My friends don’t need me anymore.

New York was an interesting experience for me. It made me realize everything that I could do on my own, and also just how much I loved my friends and Family. The decision to move back to Missouri and search for a job while here was easy to make – and I haven’t had cause to regret it yet. Although there are still faces I’ve yet to see, (and hopefully we can spend time together soon) – I feel like I’m home.

When I got back, they threw me a half-birthday party, since they weren’t able to be with me on my 30th birthday earlier this year. I got a lot of fun items, like icy hot, prune juice, laxatives, and a diaper. Someone made a cake that said, “Here lies James’ youth” on a cookie tombstone with a mound of “dirt” that looked like a grave. I was thrilled; this was what I had wanted for my 30th birthday. Someone to make jokes about me getting older, and to play it up without mercy. My sister orchestrated the whole thing, and it went off without a hitch. (Only downside was that one of my friends was unable to make it due to work.)

The following Sunday was a game night. Before I moved, there were weekly gaming sessions at my place, and I would sometimes grill for people. I greatly enjoyed being a host; I would encourage them to bring new people from time to time, and we would sit around and eat, drink, and whittle away at the night until people had to go home.

I missed nights like that the most when I lived in New York.

Now I could see how it was executed, and I’ll admit: They did a fantastic job.

As we were sitting around on Sunday playing games, I noticed something – There was a sense of familiarity here. I remembered our group chat, and how everyone had been getting together every two weeks or so to play games. Now I could see how it was executed, and I’ll admit: They did a fantastic job. There was plenty of food, drink, and fun to be had for everyone. Lots of games were played, (Timesplitter, on Original X-Box) and it seemed like everyone was having a good time. It felt very similar to the parties I used to throw.

That was when it hit me: My friends didn’t need me anymore.

As self-centered and possibly narcissistic as it sounds, it was nice knowing my place among my friends. I was the guy that cajoled everyone in to hanging out on the weekends. I supplied food, planned out the fun, and that was it. I threw elaborate Halloween parties, made drunk Christmas calls and text messages, and pushed people to spend time together.

My best friend came up to me before I left and expressed a concern about the group possibly falling apart while I was gone. He said, “Without you here to force us together, I’m not sure we’ll hang out as much.” I assured him that wouldn’t happen, and that someone else would surely step in to my position. It’s bittersweet, knowing that I was right – they were able to continue to have fun, and maybe even grow closer despite my absence.

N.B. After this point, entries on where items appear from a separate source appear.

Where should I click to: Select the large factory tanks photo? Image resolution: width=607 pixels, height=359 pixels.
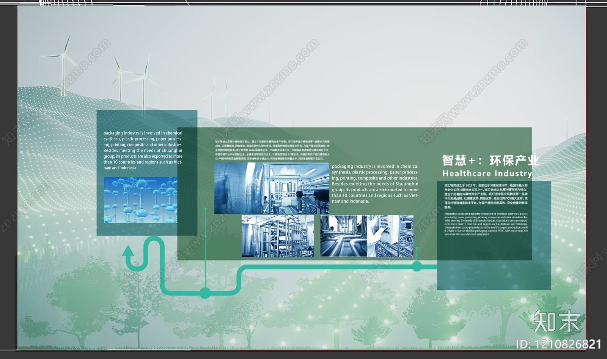271,188
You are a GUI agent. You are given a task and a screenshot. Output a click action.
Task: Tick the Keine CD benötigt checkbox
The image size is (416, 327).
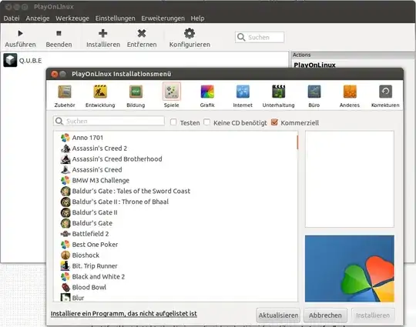206,122
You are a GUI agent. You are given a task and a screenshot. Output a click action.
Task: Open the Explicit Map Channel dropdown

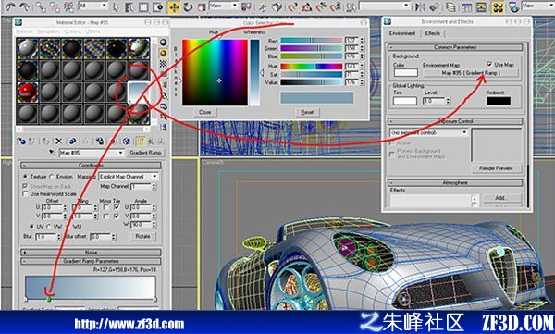tap(129, 177)
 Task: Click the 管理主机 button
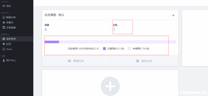pyautogui.click(x=76, y=61)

My friends still want me in their lives, which is significantly more important than being needed. But it is a bittersweet discovery to find that my place in the group no longer exists. In the year I was gone, a new dynamic has formed. I know, because they reassure me that they want me around, that there’s a place for me in this new paradigm, but finding out exactly where that is will be a new challenge for me.

One that I both dread, and look forward to discovering.